Wiesbauer setzt auf jüngere Zielgruppe

Ist Fleisch noch zeitgemäß? „Ja”, sagt Wiesbauer-Chef Thomas Schmiedbauer, und erklärt im medianet-Interview, warum.

••• Von Daniela Prugger

Er sei noch immer begeistert vom Fleisch, sagt Wiesbauer-Geschäftsführer Thomas Schmiedbauer, und versuche diese Leidenschaft direkt an den Nachwuchs weiterzugeben. Die Sorge, diesen in Zukunft nicht mehr zu finden, bringt die gesamte Branche ins Schwitzen.

 

medianet: Herr Schmiedbauer, woher kommt diese Faszination für Fleisch und Wurst?
Thomas Schmiedbauer: Als Sohn von KommR Karl Schmiedbauer bin ich mit Fleisch und Wurst aufgewachsen. Von ihm habe ich nicht nur die Begeisterung für Fleisch und Wurst, sondern auch für unsere Produkt-Spezialitäten ‚geerbt' und tue nun alles, um diese Begeisterung auf unsere Mitarbeiter und Kunden sowie den familiären Nachwuchs zu übertragen.

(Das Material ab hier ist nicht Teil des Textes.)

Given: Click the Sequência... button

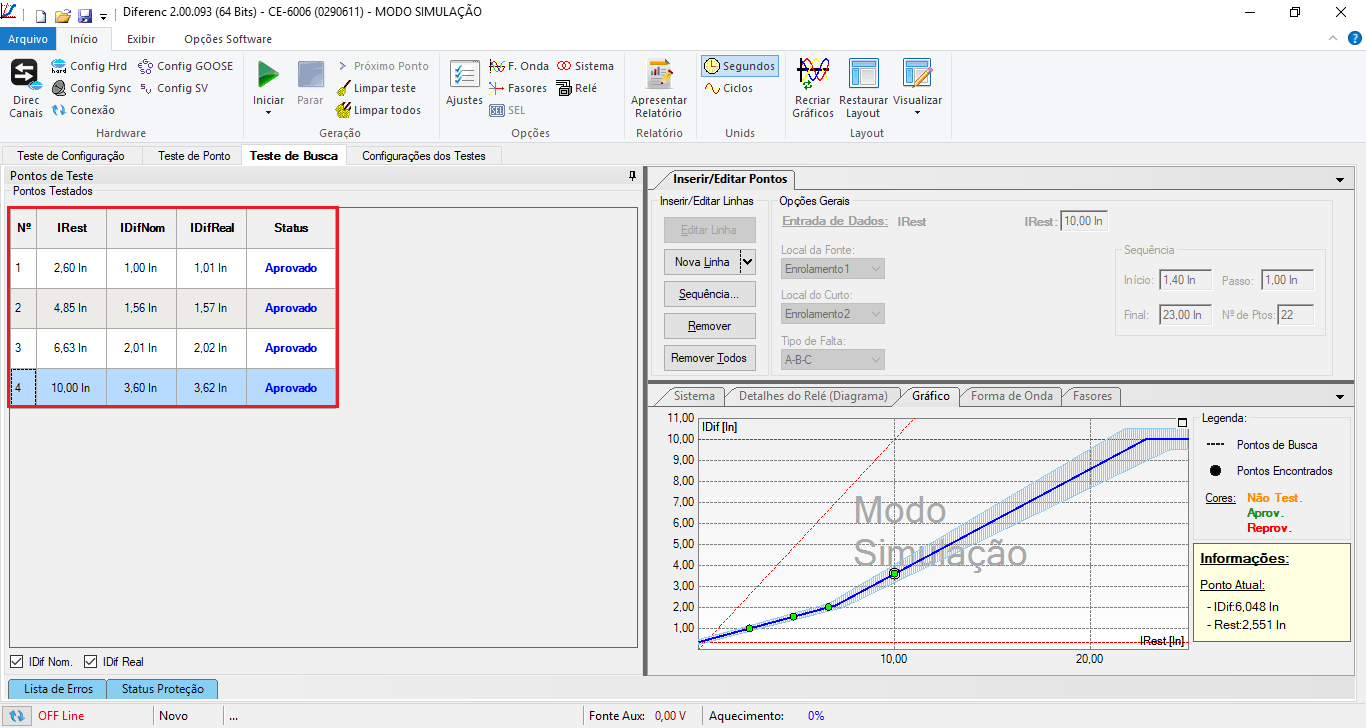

medianet: Haben Sie eigentlich ein Lieblingsprodukt aus Ihrem Sortiment?
Schmiedbauer: Das ist eine schwierige Frage. Die Top-Marke ‚Bergsteiger', weiters das ‚Salzburger Scherzl' und unser ‚Birkenrauchschinken' sowie eine weitere, ganz besondere Köstlichkeit unseres Hauses, der ‚Wurzelspeck'.

medianet: Wie steht es um den Beruf des Fleischers? Wie hat er sich in den vergangenen Jahren verändert und welche Anforderungen werden an den Nachwuchs gestellt?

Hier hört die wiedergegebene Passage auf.